- Kosovo (dark red) in the Socialist Republic of Serbia (light red), within the Socialist Federal Republic of Yugoslavia
- Capital: Pristina
- • 1991: 10,887 km^{2} (4,203 sq mi)
- • 1991: 1,584,441
- • Type: Unitary communist state
- • 1945–1956: Đorđije Pajković (first)
- • 1989–1990: Rahman Morina (last)
- • 1945–1956: Fadil Hoxha (first)
- • 1989–1991: Hysen Kajdomçaj (last)
- Historical era: Cold War
- • Autonomous Region: 3 September 1945
- • Autonomous Province: 1963
- • Constitutional reform: 28 September 1990
| Preceded by | Succeeded by |
| / Democratic Federal Yugoslavia | Republic of Kosova / ; Kosovo and Metohija / |

= Socialist Autonomous Province of Kosovo =

Province of Serbia in Yugoslavia (1945–1990)

The Socialist Autonomous Province of Kosovo, (Note: Социјалистичка аутономна покрајина Косово, Krahina Socialiste Autonome e Kosovës, Kosova Sosyalist Özerk Bölgesi) referred to simply as Kosovo, SAP Kosovo or SAPK, was one of the two autonomous provinces of the Socialist Republic of Serbia within Yugoslavia (the other being Vojvodina), between 1945 and 1990, when it was renamed Autonomous Province of Kosovo and Metohija.

Between 1945 and 1963 it was officially named the Autonomous Region of Kosovo and Metohija, with a level of self-government lower than that of the Autonomous Province of Vojvodina. In 1963 it was granted the same level of autonomy as Vojvodina, and accordingly its official name was changed to Autonomous Province of Kosovo and Metohija. In 1968 the term "Metohija" was dropped, and the prefix "Socialist" was added, changing the official name of the province to Socialist Autonomous Province of Kosovo. In 1974 both autonomous provinces (Vojvodina and Kosovo) were granted significantly increased levels of autonomy. In 1989, under the presidency of Slobodan Milošević, that level of autonomy was reduced. In 1990 the term "Metohija" was reinserted into the provincial name, with "Socialist" being dropped. From that point on the official name of the province was once again Autonomous Province of Kosovo and Metohija, as it had been between 1963 and 1968.

==Background==

Until 1912, the region of Kosovo was under Ottoman rule. After the First Balkan War it was incorporated into the Kingdom of Serbia by the Treaty of London. At the time that Serbia annexed Kosovo (1912–1913), the 1903 constitution was still in force. This constitution required a Grand National Assembly before Serbia's borders could be expanded to include Kosovo; but no such Grand National Assembly was ever held. Constitutionally, Kosovo should not have become part of the Kingdom of Serbia. It was initially ruled by decree. Serbian political parties, and the army, could not agree on how to govern the newly conquered territories; eventually this was solved by a royal decree.

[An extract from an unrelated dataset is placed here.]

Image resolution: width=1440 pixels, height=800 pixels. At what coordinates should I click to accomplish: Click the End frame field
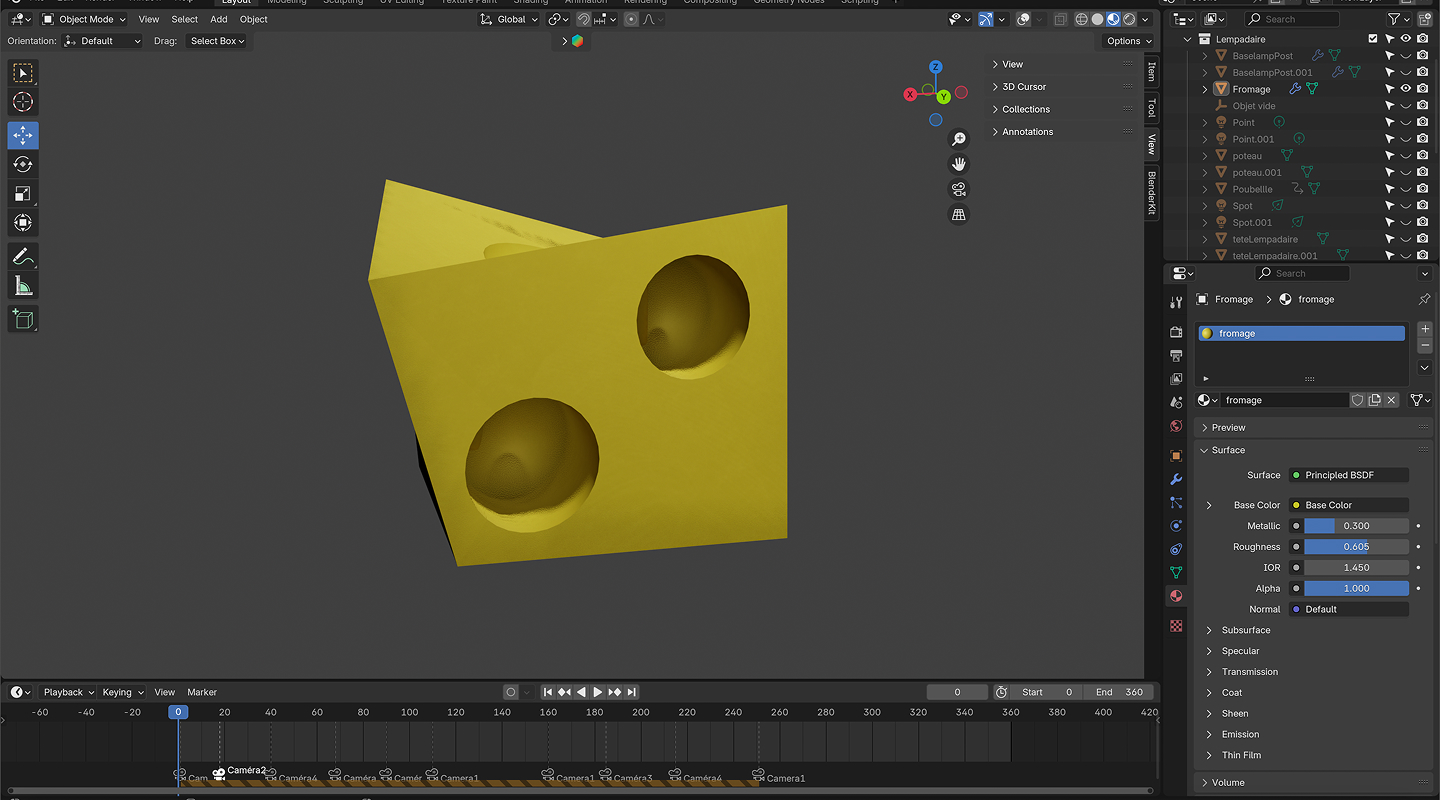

In 1918, the region of Kosovo, with the rest of Serbia, became part of newly formed Kingdom of Serbs, Croats and Slovenes (since 1929 renamed as Kingdom of Yugoslavia). During the interwar period (1918-1941), the constitutional status of the region Kosovo within Yugoslavia was unresolved. In 1941, the Kingdom of Yugoslavia was attacked and occupied by Nazi Germany and its allies. The region of Kosovo was occupied by Germans (northern part), Italians (central part) and Bulgarians (eastern part). Italian occupation zone was formally annexed to Fascist Albania. That marked the beginning of mass persecution of ethnic Serbs in the annexed regions of Metohija and central Kosovo. A reign of terror was enforced by Albanian nationalist organization Balli Kombëtar and by Skanderbeg SS Division, created by Heinrich Himmler. By the end of 1944, the Serbian population of the region was decimated.

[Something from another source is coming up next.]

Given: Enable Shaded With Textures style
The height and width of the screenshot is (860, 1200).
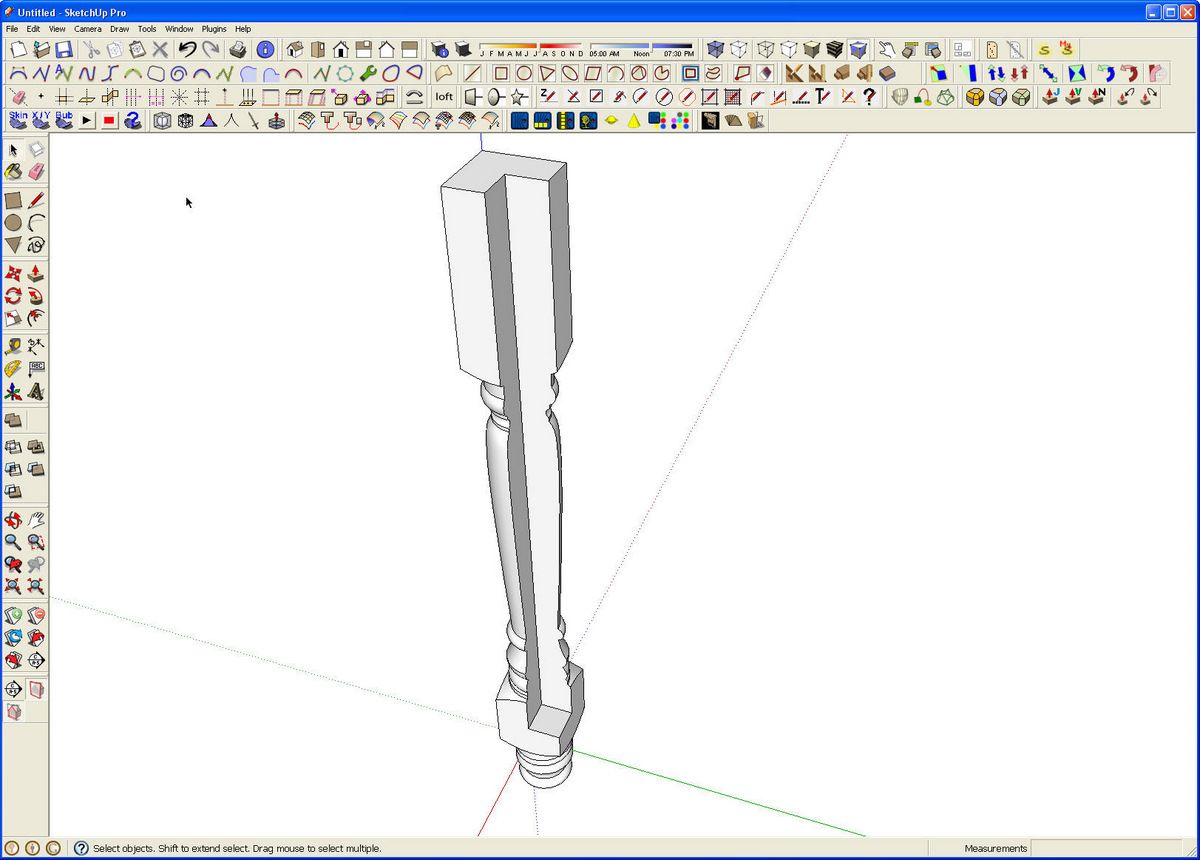Looking at the screenshot, I should pyautogui.click(x=835, y=49).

In 1944, Tito had written that it "will obtain a broader autonomy, and the question of which federal unit they are joined to will depend on the people themselves, through their representatives" although in practice decision making was centralised and undemocratic. There were various proposals to join Kosovo to other areas (even to Albania) but in 1945 it was decided to join Kosovo to the Socialist Republic of Serbia. However, one piece of the former Kosovo Vilayet was given to the new Yugoslav republic of Macedonia (including the former capital Skopje), whilst another part had passed to Montenegro (mainly Pljevlja, Bijelo Polje and Rožaje), also a new entity. In July 1945, a "Resolution for the annexation of Kosovo–Metohija to federal Serbia" was passed by Kosovo's "Regional People's Council".

==1945–1963==
From 1945 to 1963, it was the Autonomous Region of Kosovo and Metohija (Аутономна Косовско-метохијска област / Autonomna Kosovsko-metohijska oblast), which was a lower level of autonomy than Vojvodina.

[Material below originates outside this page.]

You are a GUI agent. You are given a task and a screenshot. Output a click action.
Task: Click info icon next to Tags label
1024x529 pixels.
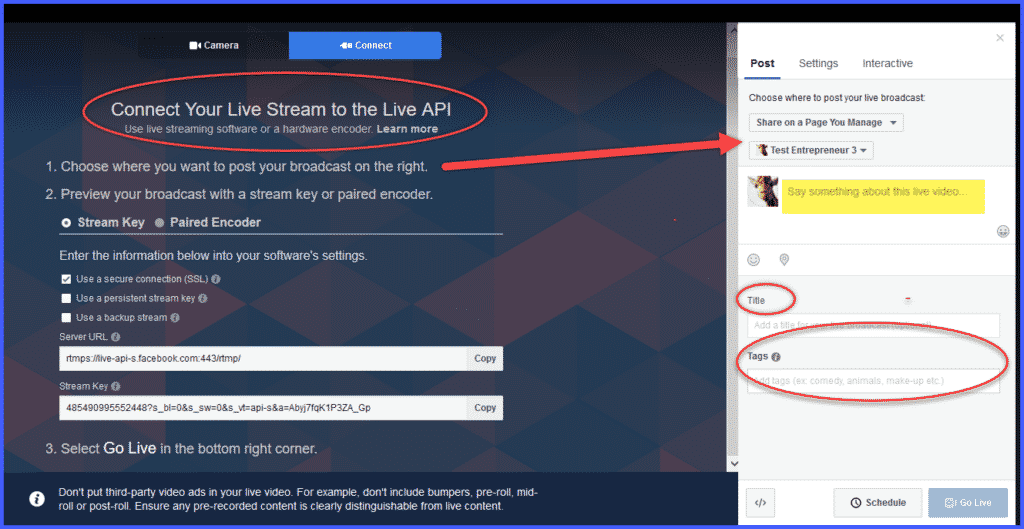tap(776, 356)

The Autonomous Region of Kosovo and Metohija was created on 3 September 1945. After the break with the Cominform in 1948, Yugoslavia tightened certain policies, including stricter collectivisation. This led to serious reductions in grain production in Kosovo; there were food shortages across Yugoslavia. In parallel with this, the Albanian government began to criticise Yugoslav rule over Kosovo; the Yugoslav government responded with crackdowns on the local population, in search of "traitors" and "fifth columnists", although the earliest underground pro-Tirana group was not founded until the early 1960s.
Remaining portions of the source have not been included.